- _What you will do_: Look through the material below and report every line that includes "computer".

= Beginning of Section =

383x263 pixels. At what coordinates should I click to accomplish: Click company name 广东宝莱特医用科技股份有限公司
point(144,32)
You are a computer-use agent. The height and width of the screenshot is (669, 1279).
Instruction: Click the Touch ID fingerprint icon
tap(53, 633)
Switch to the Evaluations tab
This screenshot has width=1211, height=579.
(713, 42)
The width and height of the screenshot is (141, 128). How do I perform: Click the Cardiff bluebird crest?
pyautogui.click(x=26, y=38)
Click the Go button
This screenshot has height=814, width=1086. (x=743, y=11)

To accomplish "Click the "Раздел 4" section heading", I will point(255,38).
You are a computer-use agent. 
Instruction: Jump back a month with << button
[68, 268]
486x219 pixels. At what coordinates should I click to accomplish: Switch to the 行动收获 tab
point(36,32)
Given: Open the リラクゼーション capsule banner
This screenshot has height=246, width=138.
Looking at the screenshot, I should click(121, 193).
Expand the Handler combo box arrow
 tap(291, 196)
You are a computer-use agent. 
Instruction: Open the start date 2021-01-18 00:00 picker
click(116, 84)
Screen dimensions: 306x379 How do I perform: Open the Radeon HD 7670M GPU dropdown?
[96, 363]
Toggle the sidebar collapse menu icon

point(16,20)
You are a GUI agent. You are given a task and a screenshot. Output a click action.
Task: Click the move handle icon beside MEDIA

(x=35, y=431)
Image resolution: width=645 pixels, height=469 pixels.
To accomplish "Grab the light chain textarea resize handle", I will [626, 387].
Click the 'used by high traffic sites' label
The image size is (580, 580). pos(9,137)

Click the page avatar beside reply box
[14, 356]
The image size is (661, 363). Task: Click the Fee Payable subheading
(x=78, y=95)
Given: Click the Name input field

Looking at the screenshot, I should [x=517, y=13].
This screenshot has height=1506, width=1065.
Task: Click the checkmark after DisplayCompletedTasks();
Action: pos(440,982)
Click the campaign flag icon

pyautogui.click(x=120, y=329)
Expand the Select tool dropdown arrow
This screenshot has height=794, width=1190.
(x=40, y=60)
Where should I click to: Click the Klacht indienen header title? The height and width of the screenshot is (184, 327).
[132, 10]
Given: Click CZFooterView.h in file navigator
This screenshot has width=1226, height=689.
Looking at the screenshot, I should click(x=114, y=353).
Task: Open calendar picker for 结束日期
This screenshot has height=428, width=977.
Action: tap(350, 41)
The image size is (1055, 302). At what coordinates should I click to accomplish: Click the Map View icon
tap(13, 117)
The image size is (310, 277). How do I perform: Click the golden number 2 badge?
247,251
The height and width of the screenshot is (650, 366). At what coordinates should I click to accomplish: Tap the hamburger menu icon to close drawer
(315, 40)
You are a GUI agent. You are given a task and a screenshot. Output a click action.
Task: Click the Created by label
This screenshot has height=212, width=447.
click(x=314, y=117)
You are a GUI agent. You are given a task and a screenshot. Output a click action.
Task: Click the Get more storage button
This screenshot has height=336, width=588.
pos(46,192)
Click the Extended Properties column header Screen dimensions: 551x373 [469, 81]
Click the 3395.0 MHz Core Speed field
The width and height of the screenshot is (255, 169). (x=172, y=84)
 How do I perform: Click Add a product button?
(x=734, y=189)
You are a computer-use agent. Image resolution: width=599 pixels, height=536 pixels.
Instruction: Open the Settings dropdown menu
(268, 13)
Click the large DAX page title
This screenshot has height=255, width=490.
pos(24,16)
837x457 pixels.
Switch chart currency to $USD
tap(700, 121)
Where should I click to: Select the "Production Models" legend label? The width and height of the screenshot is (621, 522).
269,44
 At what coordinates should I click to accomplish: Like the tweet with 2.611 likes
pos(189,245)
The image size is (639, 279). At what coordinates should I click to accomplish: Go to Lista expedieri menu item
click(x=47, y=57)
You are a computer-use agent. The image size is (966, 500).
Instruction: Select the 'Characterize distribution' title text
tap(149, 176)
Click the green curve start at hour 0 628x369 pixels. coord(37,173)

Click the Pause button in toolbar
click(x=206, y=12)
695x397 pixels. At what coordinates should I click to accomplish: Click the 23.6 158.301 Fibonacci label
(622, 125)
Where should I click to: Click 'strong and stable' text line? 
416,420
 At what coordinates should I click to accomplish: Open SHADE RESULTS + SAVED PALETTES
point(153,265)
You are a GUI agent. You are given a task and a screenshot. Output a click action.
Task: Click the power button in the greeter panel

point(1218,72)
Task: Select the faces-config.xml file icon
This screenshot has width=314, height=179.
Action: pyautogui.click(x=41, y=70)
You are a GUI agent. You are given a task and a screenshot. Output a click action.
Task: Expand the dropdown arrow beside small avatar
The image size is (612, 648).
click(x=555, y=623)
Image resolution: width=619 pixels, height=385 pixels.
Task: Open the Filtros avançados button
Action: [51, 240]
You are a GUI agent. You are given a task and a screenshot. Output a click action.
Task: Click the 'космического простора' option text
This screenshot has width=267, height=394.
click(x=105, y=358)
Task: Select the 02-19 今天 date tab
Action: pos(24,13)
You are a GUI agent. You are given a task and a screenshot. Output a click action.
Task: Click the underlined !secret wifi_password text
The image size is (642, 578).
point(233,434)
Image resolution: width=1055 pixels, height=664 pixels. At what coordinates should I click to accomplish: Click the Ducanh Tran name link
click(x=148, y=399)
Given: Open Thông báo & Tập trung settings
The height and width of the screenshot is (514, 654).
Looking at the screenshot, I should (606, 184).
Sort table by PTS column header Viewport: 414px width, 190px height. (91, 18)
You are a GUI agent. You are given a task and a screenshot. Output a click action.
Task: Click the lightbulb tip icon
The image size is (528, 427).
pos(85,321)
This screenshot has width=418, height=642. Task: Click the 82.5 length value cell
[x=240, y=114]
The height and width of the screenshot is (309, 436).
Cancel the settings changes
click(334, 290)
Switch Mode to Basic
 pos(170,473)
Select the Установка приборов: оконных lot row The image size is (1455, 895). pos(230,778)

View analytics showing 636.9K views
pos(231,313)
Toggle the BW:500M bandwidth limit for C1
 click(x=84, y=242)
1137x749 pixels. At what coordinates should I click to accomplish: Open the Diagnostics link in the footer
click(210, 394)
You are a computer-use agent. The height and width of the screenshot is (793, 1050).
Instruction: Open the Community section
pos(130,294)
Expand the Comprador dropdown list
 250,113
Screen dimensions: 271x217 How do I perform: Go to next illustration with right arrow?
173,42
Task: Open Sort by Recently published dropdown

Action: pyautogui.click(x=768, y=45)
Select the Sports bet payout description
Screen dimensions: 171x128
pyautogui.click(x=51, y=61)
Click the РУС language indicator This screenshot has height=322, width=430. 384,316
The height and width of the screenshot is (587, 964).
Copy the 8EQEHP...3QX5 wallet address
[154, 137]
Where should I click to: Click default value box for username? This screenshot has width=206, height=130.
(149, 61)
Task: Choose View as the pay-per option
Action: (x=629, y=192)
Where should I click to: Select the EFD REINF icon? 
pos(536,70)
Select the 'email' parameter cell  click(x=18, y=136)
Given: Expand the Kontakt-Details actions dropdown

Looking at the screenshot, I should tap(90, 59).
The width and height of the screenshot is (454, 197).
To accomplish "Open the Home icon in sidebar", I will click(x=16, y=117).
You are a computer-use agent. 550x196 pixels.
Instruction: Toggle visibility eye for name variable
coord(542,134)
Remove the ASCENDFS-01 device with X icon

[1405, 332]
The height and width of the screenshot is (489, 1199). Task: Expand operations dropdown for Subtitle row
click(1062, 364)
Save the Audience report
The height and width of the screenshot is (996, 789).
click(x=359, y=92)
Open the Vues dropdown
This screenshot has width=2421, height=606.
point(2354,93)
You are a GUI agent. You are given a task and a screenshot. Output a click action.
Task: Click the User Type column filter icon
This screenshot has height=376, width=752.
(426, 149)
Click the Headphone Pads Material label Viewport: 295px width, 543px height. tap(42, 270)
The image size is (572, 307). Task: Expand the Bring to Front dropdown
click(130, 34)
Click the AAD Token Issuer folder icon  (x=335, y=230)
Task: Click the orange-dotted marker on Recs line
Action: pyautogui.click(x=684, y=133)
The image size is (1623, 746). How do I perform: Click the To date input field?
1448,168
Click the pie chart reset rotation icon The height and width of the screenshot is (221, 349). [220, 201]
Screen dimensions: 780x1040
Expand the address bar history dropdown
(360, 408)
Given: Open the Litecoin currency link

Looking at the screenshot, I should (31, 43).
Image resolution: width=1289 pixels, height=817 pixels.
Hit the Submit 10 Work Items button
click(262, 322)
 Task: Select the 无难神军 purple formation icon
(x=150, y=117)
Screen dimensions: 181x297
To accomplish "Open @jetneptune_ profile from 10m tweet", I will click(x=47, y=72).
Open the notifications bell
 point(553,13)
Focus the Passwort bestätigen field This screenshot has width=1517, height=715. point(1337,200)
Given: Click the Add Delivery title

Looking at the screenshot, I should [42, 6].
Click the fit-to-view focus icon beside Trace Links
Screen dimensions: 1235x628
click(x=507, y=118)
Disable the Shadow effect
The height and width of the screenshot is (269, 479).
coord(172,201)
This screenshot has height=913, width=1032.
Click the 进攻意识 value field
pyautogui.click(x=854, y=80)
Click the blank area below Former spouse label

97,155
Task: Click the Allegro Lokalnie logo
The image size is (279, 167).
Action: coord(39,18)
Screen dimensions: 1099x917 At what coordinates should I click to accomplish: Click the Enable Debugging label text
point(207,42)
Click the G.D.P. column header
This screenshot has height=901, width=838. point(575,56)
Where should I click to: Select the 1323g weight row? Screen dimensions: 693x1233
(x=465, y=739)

= End of Section =

- _Response to this exercise_:
You are a computer-use agent. The height and width of the screenshot is (669, 1279).
You are a computer-use agent. 
You are a computer-use agent. 
You are a computer-use agent. Image resolution: width=599 pixels, height=536 pixels.
You are a computer-use agent. The image size is (966, 500).
You are a computer-use agent. The height and width of the screenshot is (793, 1050).
You are a computer-use agent. 550x196 pixels.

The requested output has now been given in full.